▶ **Dataset records**:

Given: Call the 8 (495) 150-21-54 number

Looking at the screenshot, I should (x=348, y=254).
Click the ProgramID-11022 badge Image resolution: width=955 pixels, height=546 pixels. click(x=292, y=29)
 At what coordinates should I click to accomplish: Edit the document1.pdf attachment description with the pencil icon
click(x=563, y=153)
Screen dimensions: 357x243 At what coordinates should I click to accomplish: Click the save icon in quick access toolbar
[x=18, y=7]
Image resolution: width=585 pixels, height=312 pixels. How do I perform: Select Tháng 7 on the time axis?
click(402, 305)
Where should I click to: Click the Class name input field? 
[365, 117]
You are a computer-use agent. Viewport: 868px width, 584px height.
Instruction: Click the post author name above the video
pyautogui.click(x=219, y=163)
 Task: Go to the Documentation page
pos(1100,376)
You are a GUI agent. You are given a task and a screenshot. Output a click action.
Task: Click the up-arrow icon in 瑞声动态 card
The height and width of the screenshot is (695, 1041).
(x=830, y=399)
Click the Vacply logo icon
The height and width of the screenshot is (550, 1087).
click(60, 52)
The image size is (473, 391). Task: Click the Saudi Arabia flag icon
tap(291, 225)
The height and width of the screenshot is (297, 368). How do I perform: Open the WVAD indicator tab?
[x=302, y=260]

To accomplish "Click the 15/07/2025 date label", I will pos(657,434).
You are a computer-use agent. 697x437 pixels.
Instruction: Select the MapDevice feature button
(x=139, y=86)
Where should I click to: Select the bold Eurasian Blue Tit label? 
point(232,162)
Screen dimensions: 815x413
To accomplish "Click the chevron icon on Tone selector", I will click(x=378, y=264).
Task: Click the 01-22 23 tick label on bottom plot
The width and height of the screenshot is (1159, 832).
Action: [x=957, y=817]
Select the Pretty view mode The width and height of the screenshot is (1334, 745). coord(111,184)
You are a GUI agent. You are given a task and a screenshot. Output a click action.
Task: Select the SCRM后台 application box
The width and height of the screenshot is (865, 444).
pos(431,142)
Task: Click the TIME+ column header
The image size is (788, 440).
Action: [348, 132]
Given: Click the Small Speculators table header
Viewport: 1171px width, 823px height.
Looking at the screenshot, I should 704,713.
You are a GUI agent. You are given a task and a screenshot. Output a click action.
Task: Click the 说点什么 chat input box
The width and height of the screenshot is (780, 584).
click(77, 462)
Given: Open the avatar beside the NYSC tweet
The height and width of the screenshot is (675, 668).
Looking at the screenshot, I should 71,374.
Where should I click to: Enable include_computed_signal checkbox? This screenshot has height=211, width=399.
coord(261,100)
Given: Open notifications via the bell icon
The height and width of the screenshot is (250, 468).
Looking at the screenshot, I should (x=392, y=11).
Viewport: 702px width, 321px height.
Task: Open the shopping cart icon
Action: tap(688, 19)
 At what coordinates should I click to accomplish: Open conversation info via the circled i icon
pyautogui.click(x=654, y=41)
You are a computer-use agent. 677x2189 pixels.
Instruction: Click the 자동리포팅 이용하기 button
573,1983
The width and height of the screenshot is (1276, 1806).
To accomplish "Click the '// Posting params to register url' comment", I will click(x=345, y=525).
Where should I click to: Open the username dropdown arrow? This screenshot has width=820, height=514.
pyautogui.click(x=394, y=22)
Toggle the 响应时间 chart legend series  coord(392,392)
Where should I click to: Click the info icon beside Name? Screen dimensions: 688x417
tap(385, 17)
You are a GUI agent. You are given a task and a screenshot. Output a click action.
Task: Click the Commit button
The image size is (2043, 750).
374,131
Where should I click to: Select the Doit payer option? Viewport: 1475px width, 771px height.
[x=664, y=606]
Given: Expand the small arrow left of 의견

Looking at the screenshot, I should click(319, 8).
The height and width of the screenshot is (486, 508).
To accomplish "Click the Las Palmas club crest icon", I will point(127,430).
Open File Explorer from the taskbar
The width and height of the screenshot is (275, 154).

▶ **Directions**:
From the line containing "Task: Click the 说点什么 chat input box" down to the last line of the records above, print every line exactly, with both ends kept.

▶ **Written solution**:
Task: Click the 说点什么 chat input box
The width and height of the screenshot is (780, 584).
click(77, 462)
Given: Open the avatar beside the NYSC tweet
The height and width of the screenshot is (675, 668).
Looking at the screenshot, I should 71,374.
Where should I click to: Enable include_computed_signal checkbox? This screenshot has height=211, width=399.
coord(261,100)
Given: Open notifications via the bell icon
The height and width of the screenshot is (250, 468).
Looking at the screenshot, I should (x=392, y=11).
Viewport: 702px width, 321px height.
Task: Open the shopping cart icon
Action: tap(688, 19)
 At what coordinates should I click to accomplish: Open conversation info via the circled i icon
pyautogui.click(x=654, y=41)
You are a computer-use agent. 677x2189 pixels.
Instruction: Click the 자동리포팅 이용하기 button
573,1983
The width and height of the screenshot is (1276, 1806).
To accomplish "Click the '// Posting params to register url' comment", I will click(x=345, y=525).
Where should I click to: Open the username dropdown arrow? This screenshot has width=820, height=514.
pyautogui.click(x=394, y=22)
Toggle the 响应时间 chart legend series  coord(392,392)
Where should I click to: Click the info icon beside Name? Screen dimensions: 688x417
tap(385, 17)
You are a GUI agent. You are given a task and a screenshot. Output a click action.
Task: Click the Commit button
The image size is (2043, 750).
374,131
Where should I click to: Select the Doit payer option? Viewport: 1475px width, 771px height.
[x=664, y=606]
Given: Expand the small arrow left of 의견

Looking at the screenshot, I should click(319, 8).
The height and width of the screenshot is (486, 508).
To accomplish "Click the Las Palmas club crest icon", I will point(127,430).
Open File Explorer from the taskbar
The width and height of the screenshot is (275, 154).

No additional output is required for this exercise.